图1 (a)利用具有几何结构、模量梯度和阻抗不连续性的非对称水凝胶离子电子学器件实现的仿生神经元网络的触觉逻辑门。(b)动态逻辑过程可视化示意图。
这项工作以聚乙烯醇(PVA)和聚丙烯酰胺(PAM)组成的双网络水凝胶作为实验对象,这种软硬双网络组合能够显著提高水凝胶的机械强度。首先研究了几何不对称结构对离子压电水凝胶器件电输出性能的影响。实验和COMSOL软件模拟结果表明不对称的几何结构水凝胶能够有效构建对流梯度。通过改变丙烯酰胺(AM)的用量来调节水凝胶的模量。对于低模量和高模量实验组,分别采用AM投料量为0.5 g和1.5 g制备PVA/PAM双网络水凝胶。通过前体溶液的不同顺序的分段聚合制备了具有模量变化的金字塔水凝胶。首先,将一种模量的水凝胶前体注入硅胶模具中。待其固化后,加入另一种模量的第二前体溶液并热固化。在不同ε下测量了这些模量梯度水凝胶离子电子学器件的短路电流(Isc)和开路电压(Voc)。
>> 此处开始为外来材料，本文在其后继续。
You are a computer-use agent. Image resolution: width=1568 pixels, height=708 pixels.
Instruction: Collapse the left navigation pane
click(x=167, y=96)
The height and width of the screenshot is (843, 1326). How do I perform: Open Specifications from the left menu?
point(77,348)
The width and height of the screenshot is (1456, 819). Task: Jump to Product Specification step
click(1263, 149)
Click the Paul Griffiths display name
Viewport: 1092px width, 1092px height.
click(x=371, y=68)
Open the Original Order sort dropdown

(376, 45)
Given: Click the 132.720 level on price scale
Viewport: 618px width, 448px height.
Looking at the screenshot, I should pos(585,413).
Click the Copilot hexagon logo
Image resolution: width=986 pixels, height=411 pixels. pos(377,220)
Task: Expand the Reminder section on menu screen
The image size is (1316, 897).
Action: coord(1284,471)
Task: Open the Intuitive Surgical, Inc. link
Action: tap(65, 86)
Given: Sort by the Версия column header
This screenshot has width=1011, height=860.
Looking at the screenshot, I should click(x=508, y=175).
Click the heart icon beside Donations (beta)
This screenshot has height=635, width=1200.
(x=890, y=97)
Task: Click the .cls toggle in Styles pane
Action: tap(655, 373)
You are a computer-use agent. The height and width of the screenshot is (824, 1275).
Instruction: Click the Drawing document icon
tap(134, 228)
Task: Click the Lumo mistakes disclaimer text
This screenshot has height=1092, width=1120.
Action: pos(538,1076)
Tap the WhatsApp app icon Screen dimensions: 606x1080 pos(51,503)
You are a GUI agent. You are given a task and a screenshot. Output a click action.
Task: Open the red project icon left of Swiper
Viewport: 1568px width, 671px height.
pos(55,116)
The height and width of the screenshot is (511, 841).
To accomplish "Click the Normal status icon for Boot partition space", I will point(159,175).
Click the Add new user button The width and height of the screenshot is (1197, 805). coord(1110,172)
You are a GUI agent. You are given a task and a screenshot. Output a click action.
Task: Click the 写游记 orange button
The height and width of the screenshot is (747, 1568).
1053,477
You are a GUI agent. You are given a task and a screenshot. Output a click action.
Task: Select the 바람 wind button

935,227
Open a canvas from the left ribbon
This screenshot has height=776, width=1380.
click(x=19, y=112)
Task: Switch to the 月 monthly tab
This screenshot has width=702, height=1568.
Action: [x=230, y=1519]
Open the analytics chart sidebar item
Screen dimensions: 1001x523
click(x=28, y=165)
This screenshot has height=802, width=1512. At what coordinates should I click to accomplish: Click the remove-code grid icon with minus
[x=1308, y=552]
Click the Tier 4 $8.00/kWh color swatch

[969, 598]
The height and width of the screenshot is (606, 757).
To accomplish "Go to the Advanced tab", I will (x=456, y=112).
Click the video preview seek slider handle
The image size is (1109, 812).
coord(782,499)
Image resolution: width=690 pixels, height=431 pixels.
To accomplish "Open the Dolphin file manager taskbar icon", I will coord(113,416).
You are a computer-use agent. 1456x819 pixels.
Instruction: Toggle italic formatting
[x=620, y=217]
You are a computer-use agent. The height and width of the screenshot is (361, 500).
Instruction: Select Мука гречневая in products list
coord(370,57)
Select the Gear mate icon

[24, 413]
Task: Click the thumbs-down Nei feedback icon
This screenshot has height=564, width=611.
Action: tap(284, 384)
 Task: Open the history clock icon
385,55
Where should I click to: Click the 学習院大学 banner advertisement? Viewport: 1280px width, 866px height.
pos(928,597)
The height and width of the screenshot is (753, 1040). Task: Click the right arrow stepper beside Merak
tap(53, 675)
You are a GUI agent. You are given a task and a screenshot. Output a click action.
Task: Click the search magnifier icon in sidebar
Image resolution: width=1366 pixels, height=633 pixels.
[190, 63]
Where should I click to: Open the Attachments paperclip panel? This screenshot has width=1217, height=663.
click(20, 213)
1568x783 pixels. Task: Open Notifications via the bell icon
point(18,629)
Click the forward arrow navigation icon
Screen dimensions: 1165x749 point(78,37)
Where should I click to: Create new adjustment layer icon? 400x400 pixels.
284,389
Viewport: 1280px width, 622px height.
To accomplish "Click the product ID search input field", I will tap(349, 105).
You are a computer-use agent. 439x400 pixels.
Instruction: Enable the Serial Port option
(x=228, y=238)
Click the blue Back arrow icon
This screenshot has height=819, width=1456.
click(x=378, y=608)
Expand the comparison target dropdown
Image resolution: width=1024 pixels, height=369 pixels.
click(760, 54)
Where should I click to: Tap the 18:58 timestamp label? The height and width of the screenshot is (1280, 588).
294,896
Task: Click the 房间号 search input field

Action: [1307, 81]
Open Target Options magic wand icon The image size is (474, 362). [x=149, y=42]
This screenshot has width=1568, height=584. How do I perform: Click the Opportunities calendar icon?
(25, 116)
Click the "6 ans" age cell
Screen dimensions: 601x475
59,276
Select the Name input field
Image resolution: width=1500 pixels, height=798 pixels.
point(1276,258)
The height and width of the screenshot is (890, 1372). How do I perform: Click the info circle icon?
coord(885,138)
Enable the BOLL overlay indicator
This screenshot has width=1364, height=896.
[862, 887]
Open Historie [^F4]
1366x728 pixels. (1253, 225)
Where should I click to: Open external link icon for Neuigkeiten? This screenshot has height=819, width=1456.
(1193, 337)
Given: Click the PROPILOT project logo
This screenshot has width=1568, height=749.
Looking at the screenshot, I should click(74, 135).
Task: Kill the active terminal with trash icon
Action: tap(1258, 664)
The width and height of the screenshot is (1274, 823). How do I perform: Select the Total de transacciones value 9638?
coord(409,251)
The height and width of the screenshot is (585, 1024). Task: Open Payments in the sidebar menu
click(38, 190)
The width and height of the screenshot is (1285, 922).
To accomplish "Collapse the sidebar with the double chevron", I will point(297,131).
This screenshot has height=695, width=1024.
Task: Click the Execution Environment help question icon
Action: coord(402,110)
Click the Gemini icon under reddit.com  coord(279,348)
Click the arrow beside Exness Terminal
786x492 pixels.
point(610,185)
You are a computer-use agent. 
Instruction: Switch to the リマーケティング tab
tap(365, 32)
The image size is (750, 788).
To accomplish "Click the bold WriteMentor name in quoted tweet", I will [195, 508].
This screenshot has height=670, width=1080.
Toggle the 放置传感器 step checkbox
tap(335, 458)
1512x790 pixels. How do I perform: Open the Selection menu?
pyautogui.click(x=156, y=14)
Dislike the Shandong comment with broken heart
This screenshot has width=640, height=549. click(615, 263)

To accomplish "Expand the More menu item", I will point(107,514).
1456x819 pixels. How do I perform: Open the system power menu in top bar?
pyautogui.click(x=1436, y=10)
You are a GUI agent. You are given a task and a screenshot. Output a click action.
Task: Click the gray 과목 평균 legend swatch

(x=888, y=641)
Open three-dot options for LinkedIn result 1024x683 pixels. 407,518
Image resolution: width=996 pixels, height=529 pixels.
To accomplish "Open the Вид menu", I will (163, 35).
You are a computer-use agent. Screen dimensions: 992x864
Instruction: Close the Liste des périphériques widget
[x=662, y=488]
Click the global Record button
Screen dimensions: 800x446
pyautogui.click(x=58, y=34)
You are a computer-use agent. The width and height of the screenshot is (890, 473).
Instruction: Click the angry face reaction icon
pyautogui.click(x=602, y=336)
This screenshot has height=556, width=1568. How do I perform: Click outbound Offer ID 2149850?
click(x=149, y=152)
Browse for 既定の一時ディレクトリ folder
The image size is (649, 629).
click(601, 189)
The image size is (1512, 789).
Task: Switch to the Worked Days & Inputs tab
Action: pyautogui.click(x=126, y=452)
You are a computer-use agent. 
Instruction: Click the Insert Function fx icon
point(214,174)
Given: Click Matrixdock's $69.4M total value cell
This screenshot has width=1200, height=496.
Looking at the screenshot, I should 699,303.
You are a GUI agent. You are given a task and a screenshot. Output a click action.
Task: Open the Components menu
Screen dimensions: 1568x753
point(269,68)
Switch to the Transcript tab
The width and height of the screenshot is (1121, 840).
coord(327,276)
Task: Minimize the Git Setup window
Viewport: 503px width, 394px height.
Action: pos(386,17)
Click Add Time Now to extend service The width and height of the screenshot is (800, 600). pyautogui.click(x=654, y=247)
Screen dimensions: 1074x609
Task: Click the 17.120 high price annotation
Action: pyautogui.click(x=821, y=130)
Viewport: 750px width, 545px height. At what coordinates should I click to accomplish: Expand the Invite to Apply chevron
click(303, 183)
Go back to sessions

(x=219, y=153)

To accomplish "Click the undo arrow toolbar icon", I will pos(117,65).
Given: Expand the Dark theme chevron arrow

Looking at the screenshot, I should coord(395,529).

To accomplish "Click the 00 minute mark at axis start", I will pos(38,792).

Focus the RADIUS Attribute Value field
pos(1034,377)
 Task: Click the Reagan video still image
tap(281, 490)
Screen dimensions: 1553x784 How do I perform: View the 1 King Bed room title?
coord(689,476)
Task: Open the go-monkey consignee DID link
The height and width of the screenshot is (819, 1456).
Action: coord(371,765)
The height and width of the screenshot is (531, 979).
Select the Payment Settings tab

图2多梯度构建具有门控行为的水凝胶离子电子学器件。(a) 具有模量差异的金字塔形水凝胶的示意图。(b) 在不同压缩应变(ε)下,具有模量梯度的水凝胶离子电子学的短路电流(Isc)。(c) 具有不同模量组合的水凝胶离子电子学器件的I70/I30比值。(d) COMSOL模拟的THM-BLM和TLM-BHM的达西速度分布,ε ≈ 60%。(e) COMSOL模拟的THM-BLM和TLM-BHM的压力分布,ε ≈ 60%。(f) 不同模量组成比的金字塔形水凝胶示意图。(g) 不同模量组成比的水凝胶离子电渗剂的Isc分别为ε = 10~70%。(h) 具有不同模量组成的水凝胶离子电子学器件的I70/I30之比。(i) 不同PEDOT:PSS组成的水凝胶示意图。(j) 不同PEDOT:PSS组成的水凝胶离子电渗剂的Isc,ε = 10~70%。(k) 不同PEDOT:PSS组成的水凝胶离子电子学器件的I70/I30比值。在所有上述水凝胶中,NaCl的浓度固定3 M。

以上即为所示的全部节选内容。